The pulleys of a pulley transmission, such as a CVT, are constructed such that one flange is drivingly connected to a shaft by means of a flexible, pliable, spring-like straps or a pack of relatively thin straps. Because the pulley flange which can be axially movable with respect to the shaft, is radially supported by a hub encircling the shaft, only one strap or strap-pack need be provided.

Inventors: Mott; Philip J. (Des Plaines, IL)
Assignee: Borg-Warner Corporation (Chicago, IL)
Appl.
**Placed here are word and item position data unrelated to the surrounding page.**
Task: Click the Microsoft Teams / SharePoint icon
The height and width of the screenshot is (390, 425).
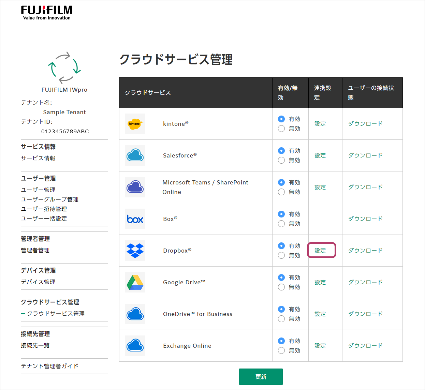Action: point(135,187)
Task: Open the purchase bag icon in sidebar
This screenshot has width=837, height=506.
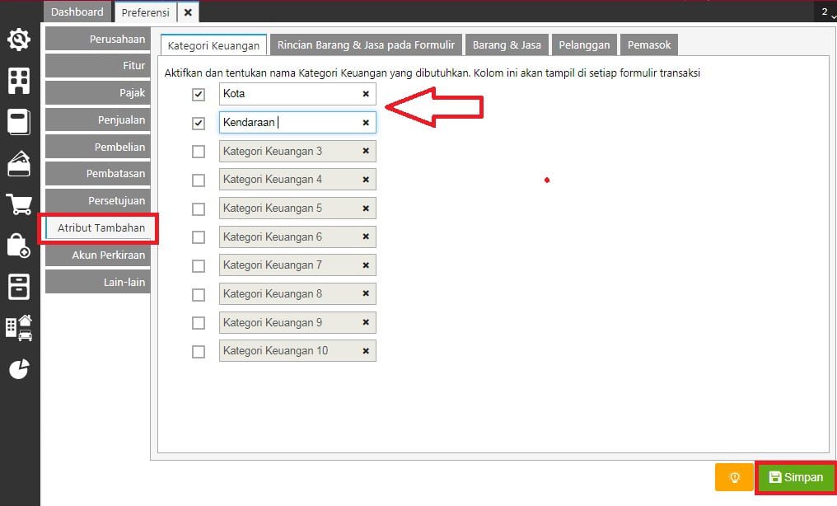Action: click(x=19, y=246)
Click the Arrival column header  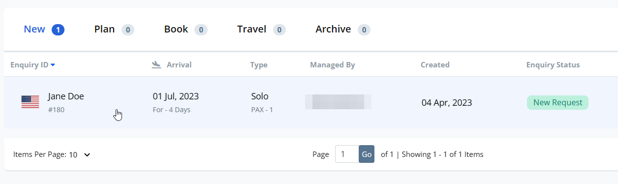pyautogui.click(x=179, y=65)
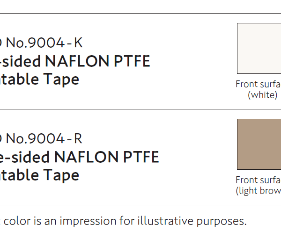Screen dimensions: 281x238
Task: Click the white front surface color swatch
Action: click(259, 48)
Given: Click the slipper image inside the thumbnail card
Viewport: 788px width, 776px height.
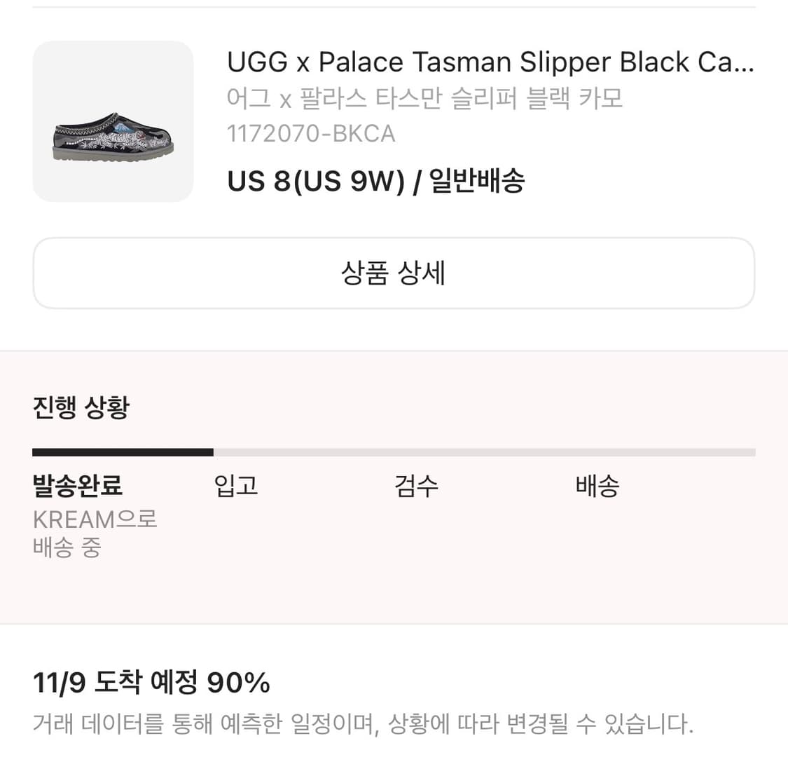Looking at the screenshot, I should [x=112, y=137].
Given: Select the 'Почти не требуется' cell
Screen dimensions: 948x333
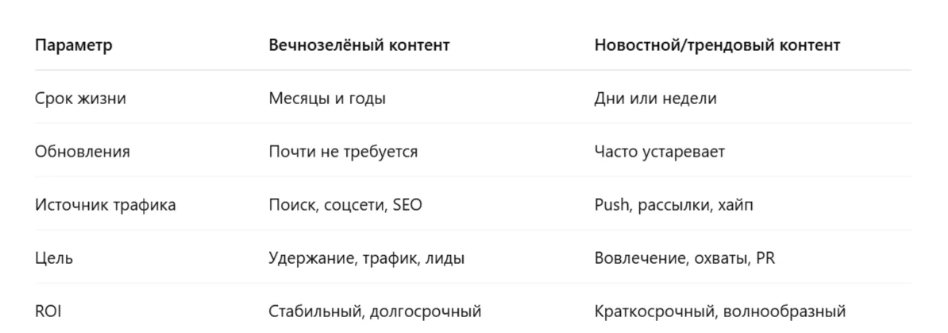Looking at the screenshot, I should pos(343,151).
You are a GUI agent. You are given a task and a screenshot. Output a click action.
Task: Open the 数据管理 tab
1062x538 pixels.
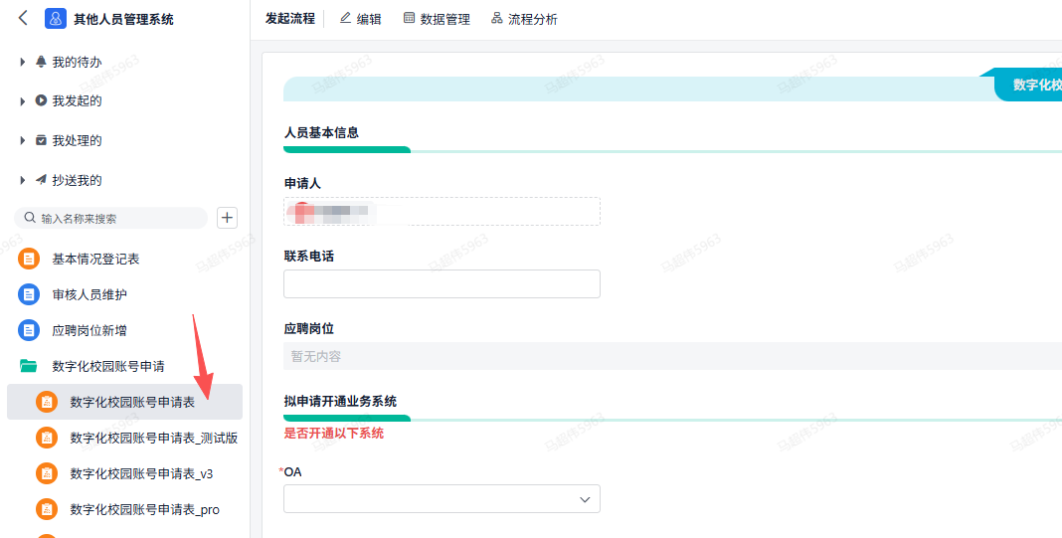point(437,19)
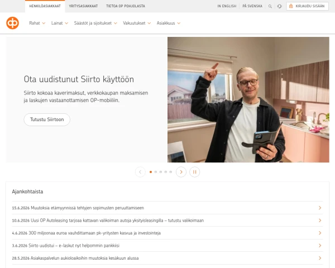This screenshot has height=268, width=335.
Task: Expand the Säästöt ja sijoitukset menu
Action: 95,23
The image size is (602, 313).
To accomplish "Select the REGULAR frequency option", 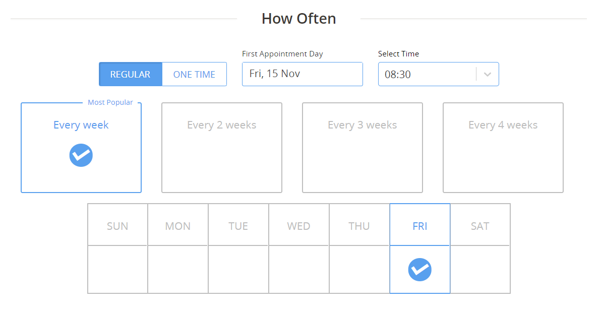I will click(131, 75).
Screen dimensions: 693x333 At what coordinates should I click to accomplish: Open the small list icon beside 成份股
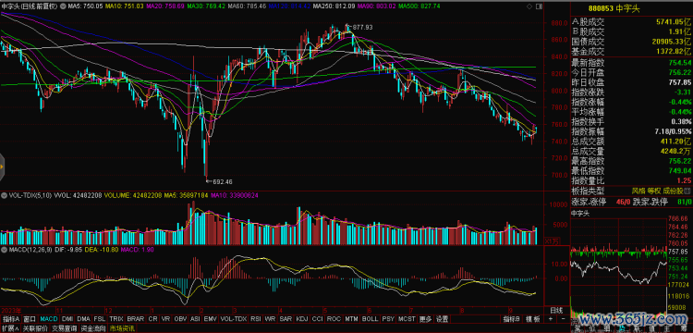click(688, 191)
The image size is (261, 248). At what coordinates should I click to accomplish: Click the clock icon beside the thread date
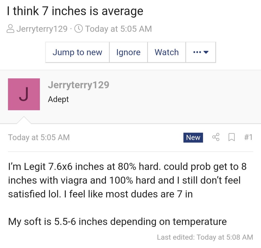click(79, 28)
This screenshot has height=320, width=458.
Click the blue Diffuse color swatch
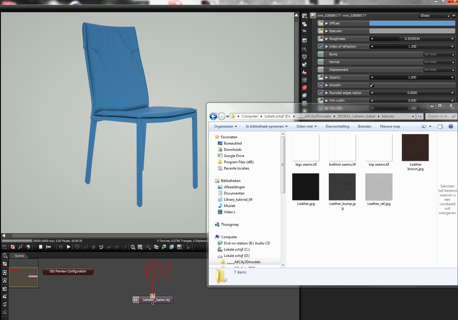point(412,23)
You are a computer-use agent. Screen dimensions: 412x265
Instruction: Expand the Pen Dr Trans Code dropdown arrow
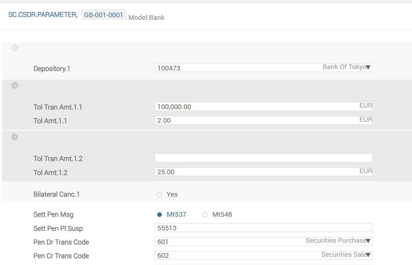368,241
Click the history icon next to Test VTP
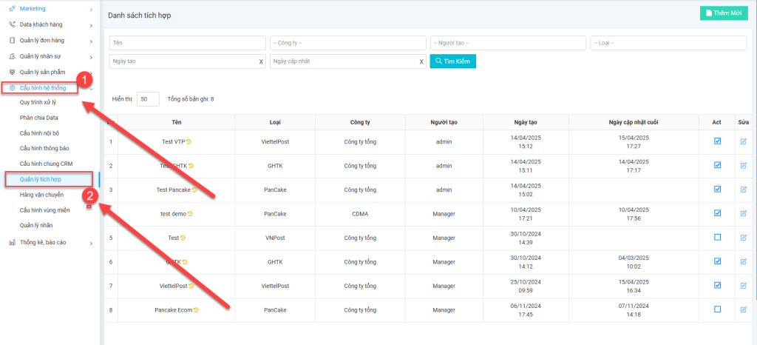Image resolution: width=757 pixels, height=345 pixels. [189, 141]
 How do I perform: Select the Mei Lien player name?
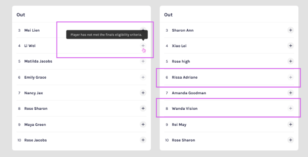(32, 30)
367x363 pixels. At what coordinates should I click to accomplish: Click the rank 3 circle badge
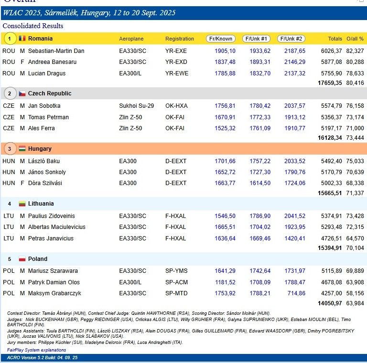click(x=9, y=149)
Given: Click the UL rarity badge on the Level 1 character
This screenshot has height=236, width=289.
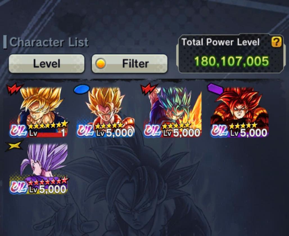Looking at the screenshot, I should click(19, 131).
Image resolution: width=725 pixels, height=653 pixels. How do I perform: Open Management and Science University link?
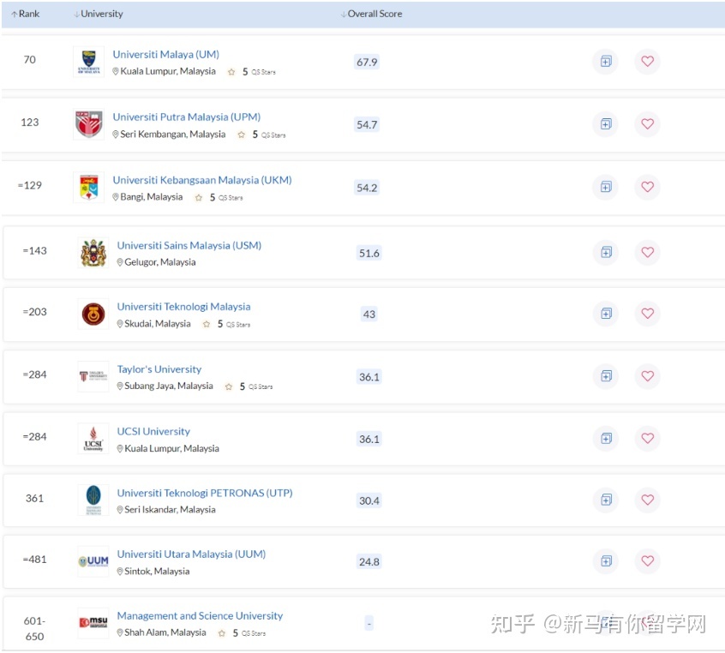point(200,615)
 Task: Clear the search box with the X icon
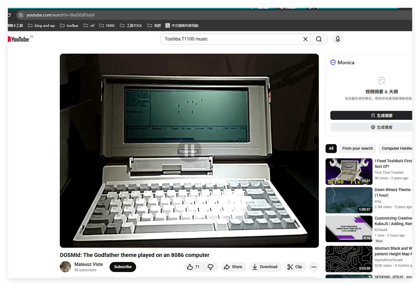tap(305, 39)
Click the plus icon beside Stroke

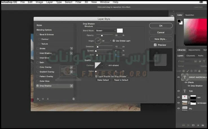(71, 48)
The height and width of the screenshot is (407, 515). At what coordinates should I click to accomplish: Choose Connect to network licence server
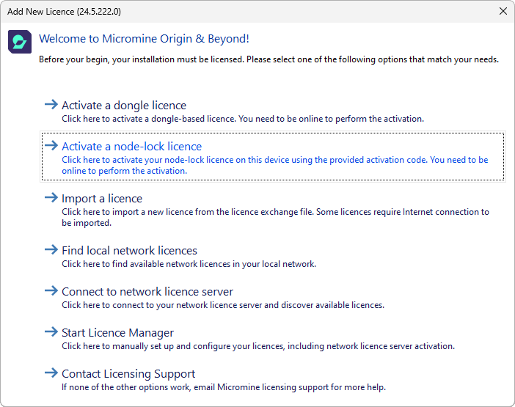click(x=147, y=292)
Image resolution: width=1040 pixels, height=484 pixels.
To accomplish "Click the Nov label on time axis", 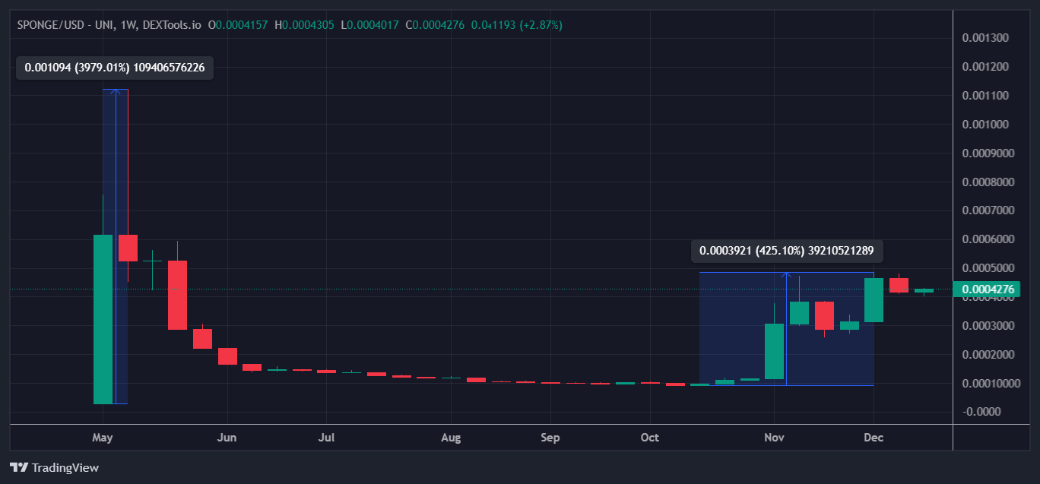I will [774, 438].
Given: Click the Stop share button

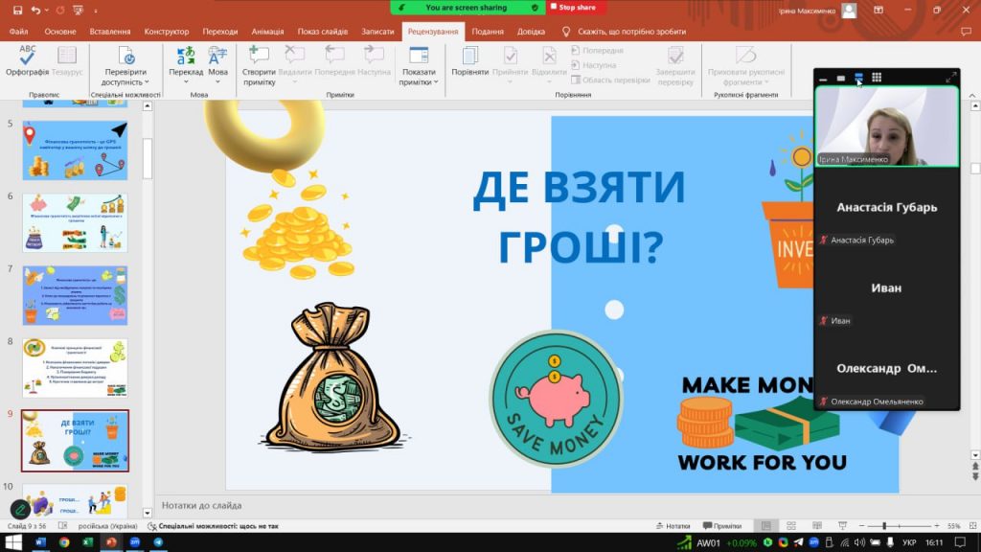Looking at the screenshot, I should [x=577, y=8].
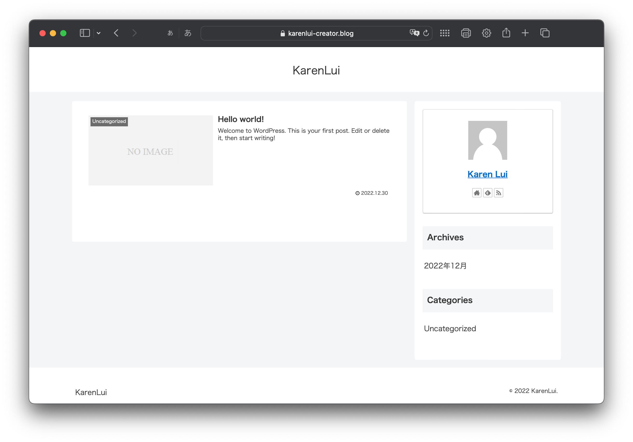Toggle the sidebar panel button
The image size is (633, 442).
(x=85, y=33)
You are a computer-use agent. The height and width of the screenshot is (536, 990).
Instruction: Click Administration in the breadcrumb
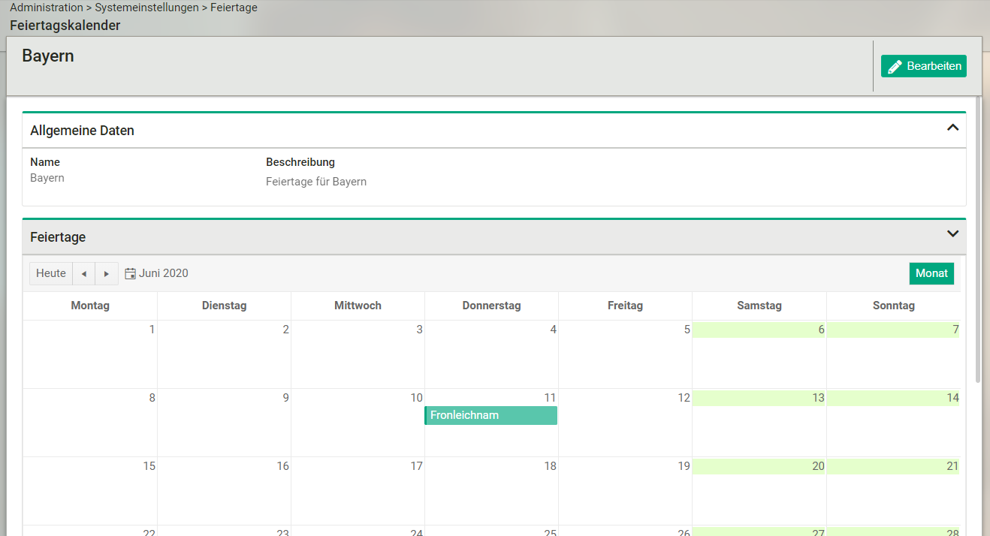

No.: 06/650,022
Filed: September 13, 1984

Current U.S. Class: 474/8 ; 474/28; 474/46
Current International Class: F16H 55/56 (20060101); F16H 55/32 (20060101); F16H 055/56 ()
Field of Search: 464/55,69,99,100 474/8,903,22,46,28,17,12

References Cited

U.S. Patent Documents
1124966 January 1915 Stack
2273478 February 1942 Thompson
3393572 July 1968 Larsson
3780538 December 1973 Mann
3868862 March 1975 Bessette
3888130 June 1975 Blachette
4010654 March 1977 Maucher et al.
4019345 April 1977 Fukuda
4365964 December 1982 Krome, Jr.
4386920 June 1983 Keck
Primary Examiner: Jillions; John M.
Attorney, Agent or Firm: Geppert; James A.


I claim:

1. A pulley especially adapted for use in a variable pulley transmission and comprising first and second generally conical flanges mounted on a rotatable shaft and defining a generally V-shaped space therebetween, said first flange being directly and drivingly connected to said shaft for rotation therewith, said second flange being journalled for axial reciprocation on said shaft and free of direct driving connection therewith, said second flange being axially movable along said shaft relative to said first flange, a drive member concentric with and directly drivingly connected to said shaft, and a flexible strap connected to said drive member and said second flange and positioned to pivot about axes generally parallel to the axis of said shaft, said strap drivingly connecting said drive member and said second flange while permitting the axial movement of said second flange relative to said first flange, said strap lying in a generally radial plane so as to flex upon axial movement of said second flange.

2. A pulley as recited in claim 1 further comprising a plurality of straps connecting said second flange and said drive member and forming a strap-pack.

3. A pulley as recited in claims 1 or 2, in which said strap is constructed of a plurality of relatively thin spring-like members.

4. A pulley as recited in claim 1, in which said drive member comprises a cup-like spider having a central hub secured to said shaft and an outer axially flange at least partially enclosing said second flange.

5. A pulley as set forth in claim 1, in which said second flange includes a counterweight dynamically balancing said drive strap.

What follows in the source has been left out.